We exchanged First Day Covers and therefore bought more than one. We also bought old postage stamps from stamp dealers who thronged the post offices on the days when a new stamp was released. We eventually became experts in names of countries, their currencies and much else besides.

Since each one of us wanted to have the best and the biggest collection we did all kinds of things to save money, I began to walk more and more and saved the bus ticket money to buy stamps and First Day Covers. We used to live in Lodi Estate those days and I would walk via Humayun Road, Motilal Nehru Marg and Rafi Marg to reach the NDPO at Patel Chowk and this was a regular activity, many new stamps were released on Sundays or gazetted holidays so missing school was not a major issue.

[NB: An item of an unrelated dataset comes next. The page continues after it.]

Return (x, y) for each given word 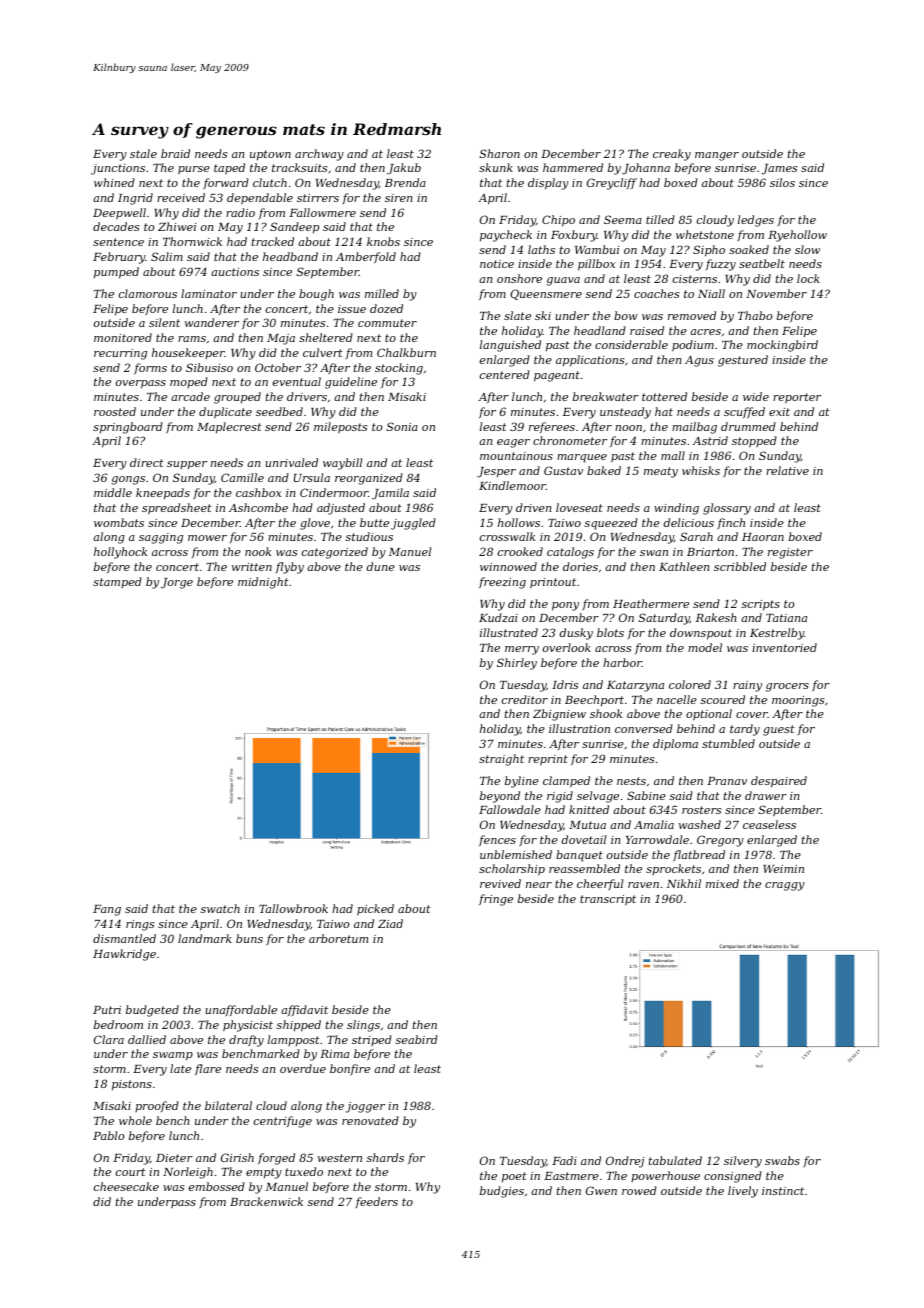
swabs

Motilal Nehru Marg, earlier known as York Road, became one of my favourite roads and the reason was the lush green Jamun ( Syzygiumcumini ) trees planted along the broad avenue. May to July is the time of the year that the Jamun trees are laden with fruit. In the mid-1960s when I used to walk down this road the Jamun trees were in their youth. They wore a thick crown of glistening leaves that did not allow too much of the sun to filter down to the pavement and walking in their shade used to be a joy.

These trees were planted in the 1920s and now they are almost 90 or older. The life of the Jamun tree is believed to be about a hundred years and so they must now be on their last legs. The crown of leaves has shrunk, the leaves are no longer as large, as lush green and as thickly together as they were then and their shade is now just a patchy memory. The large and succulent crimson black Jamun fruits that attracted an army of birds during the day and legions of fruit bats at night have shrunk into large seeds wrapped within an emaciated blackish crimson film. It is the same with the Jamun trees along C Hexagon around India Gate and on the Sunehri Bagh Road, Tughlaq Road and Ashok Road.

The business of keeping Delhi green does not end merely with planting and looking after the trees. It is necessary to keep records of the area where specific varieties have been planted in a given year and to know about their life expectancy. Only when the horticulturists have all this information can they plan replacement plantation so that the next generation is ready to replace the old ones. We tend to forget that in matters of procreation the practices that are good for sustaining the human population are also good for other living organisms.

We forget these simple things at great cost to the environment of the city, go around the India Gate lawns or on the roads that had Jamuns planted along the footpaths and you will see places where yawning gaps have begun to appear. Trees have begun to break or die and those planted as replacements have not even reached tree adolescence. The 90 to hundred year old Jamun trees will disappear in the next decade or so and the second line is nowhere in sight.

This is not a problem that is unique to Jamun Trees, the Imli or Tamarind ( Tamarindusindica ) trees planted along Akbar Road, Tilak Marg and other roads or Neem ( Azadirachtaindica) planted along Aurangzeb Road, Kamal Ataturk Marg, Safdarjung Road, Shahjahan Road and many others too suffer from the same lack of planning and foresight. Unless long term measures are initiated now we might very soon be denied the pleasure of walking under the shade of trees. And we need to remember that with the trees will disappear the few species of birds that have survived in this city.

We no longer write letters, children do not collect stamps, the trees are disappearing and we don’t even miss their shade and all this is happening in a space that we want to be declared a world heritage city.